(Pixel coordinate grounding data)
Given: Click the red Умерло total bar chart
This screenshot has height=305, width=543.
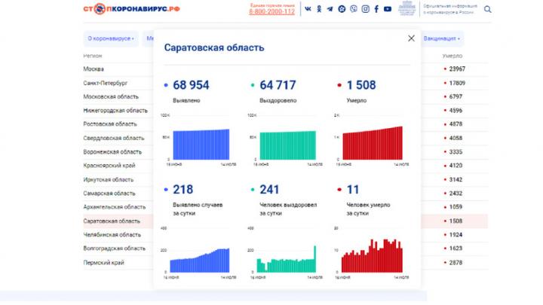Looking at the screenshot, I should pos(373,143).
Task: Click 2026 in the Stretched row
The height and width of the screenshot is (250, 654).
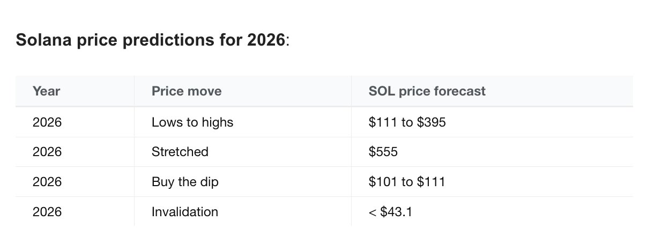Action: 47,152
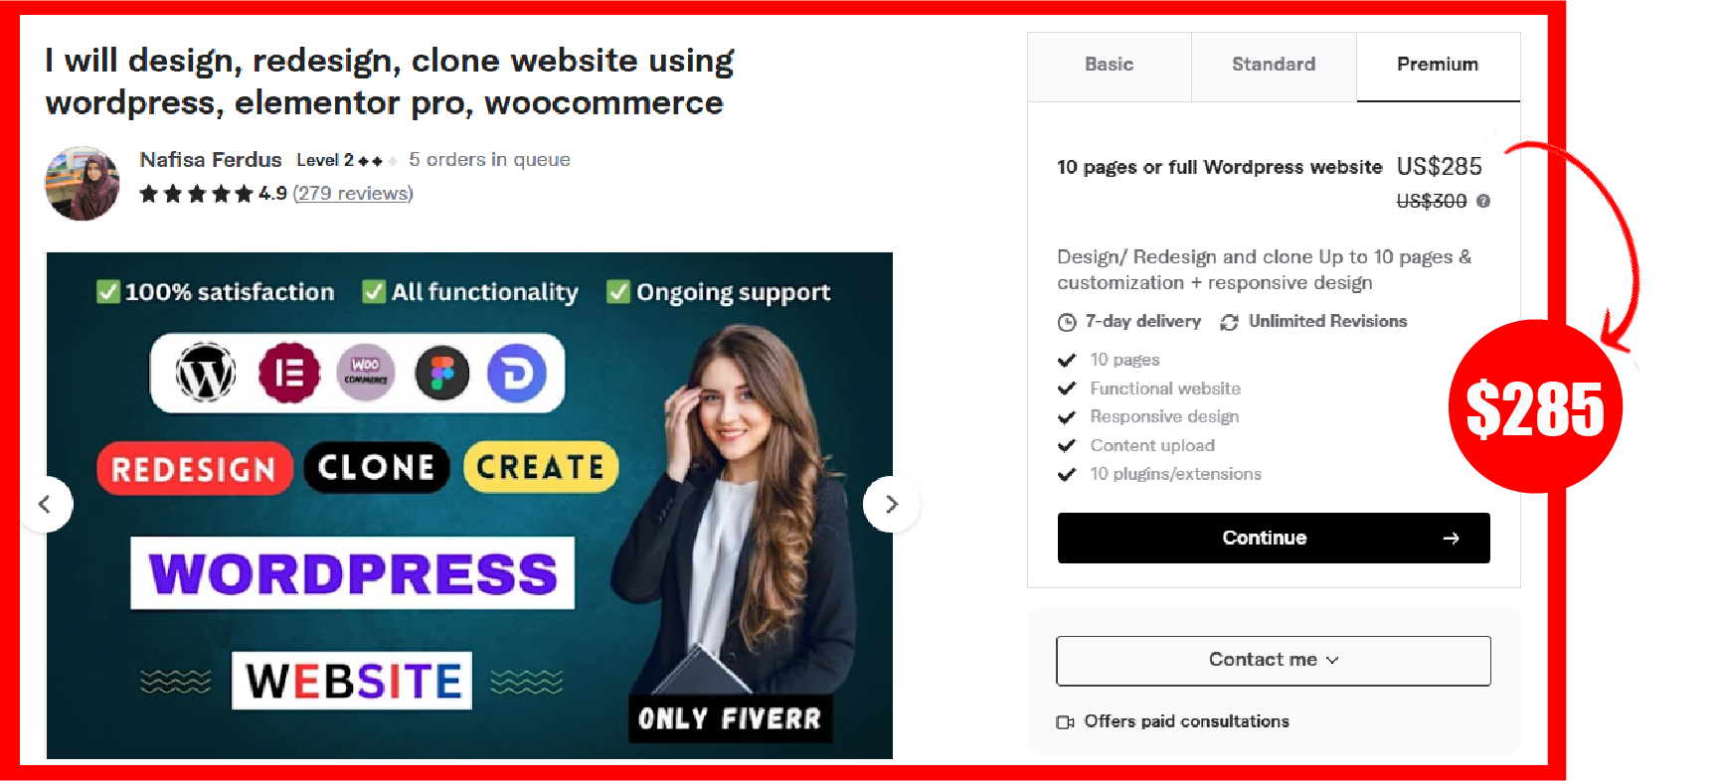Expand the Contact me dropdown
Image resolution: width=1721 pixels, height=781 pixels.
(x=1274, y=661)
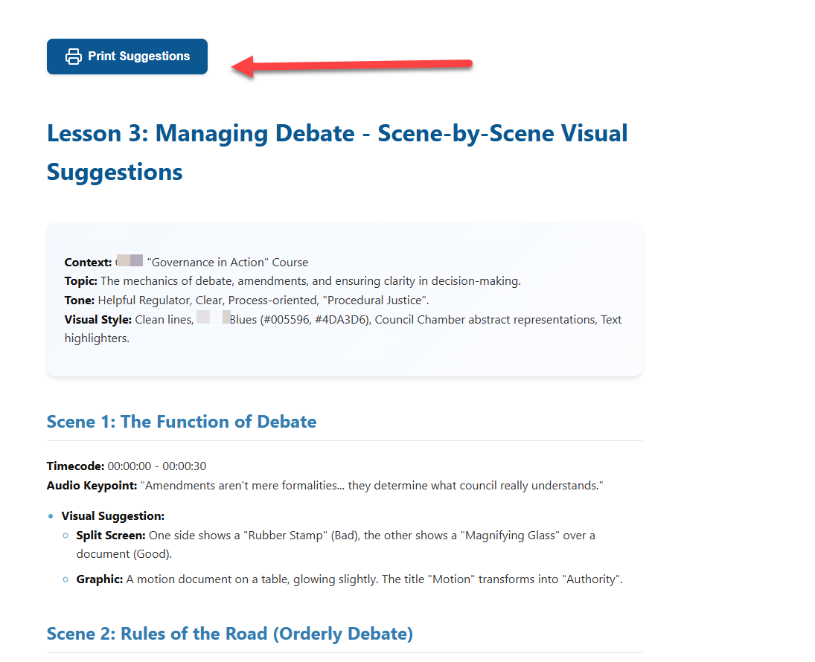Click the Scene 2 Rules of the Road heading

(228, 633)
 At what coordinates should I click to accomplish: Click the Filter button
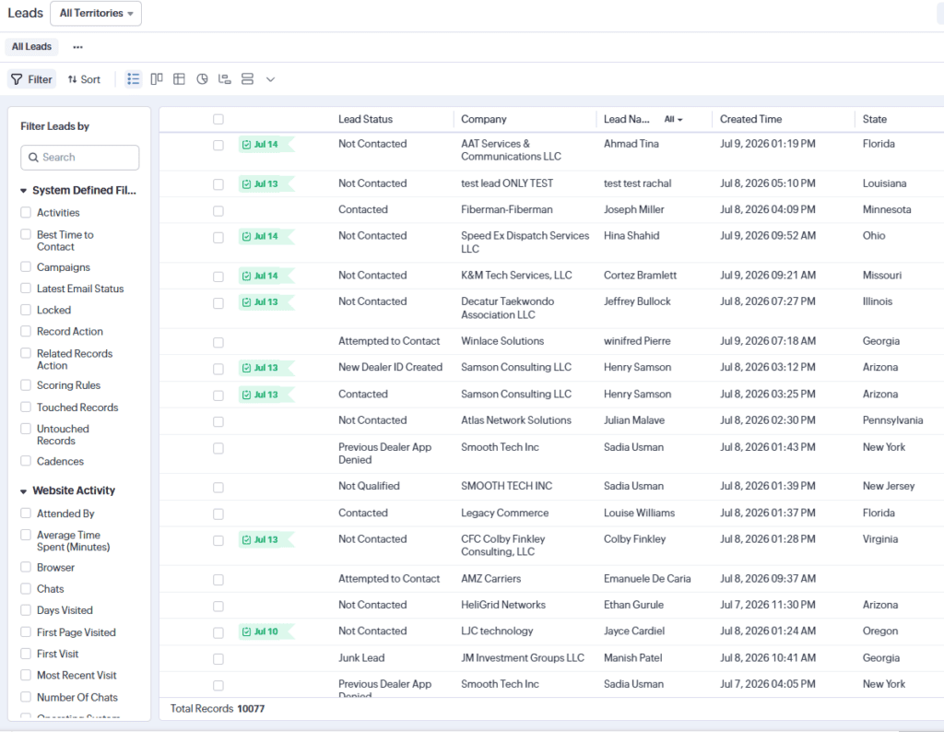click(x=32, y=79)
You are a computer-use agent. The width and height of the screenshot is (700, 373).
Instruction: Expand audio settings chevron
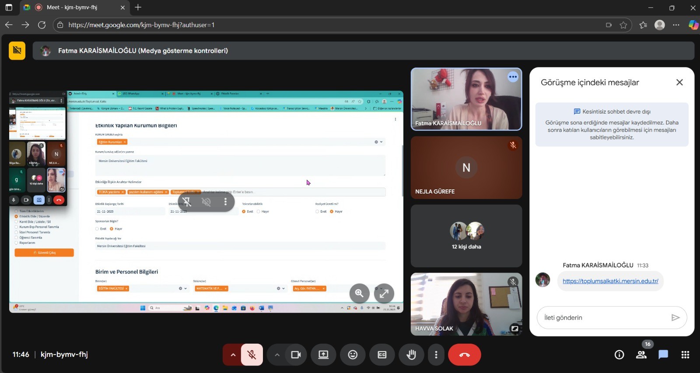click(233, 355)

DIRECTIONS:
Please copy the data above exactly, omitting the pictures.

TASK SOLUTION:
Given: Click the red Умерло total bar chart
This screenshot has height=305, width=543.
Looking at the screenshot, I should pos(373,143).
Task: Click 2026 in the Stretched row
The height and width of the screenshot is (250, 654).
Action: 47,152
Expand the Contact me dropdown
Image resolution: width=1721 pixels, height=781 pixels.
(x=1274, y=661)
Click the Scene 2 Rules of the Road heading

(228, 633)
 At what coordinates should I click to accomplish: Click the Filter button
click(x=32, y=79)
You are a computer-use agent. The width and height of the screenshot is (700, 373).
Instruction: Expand audio settings chevron
click(233, 355)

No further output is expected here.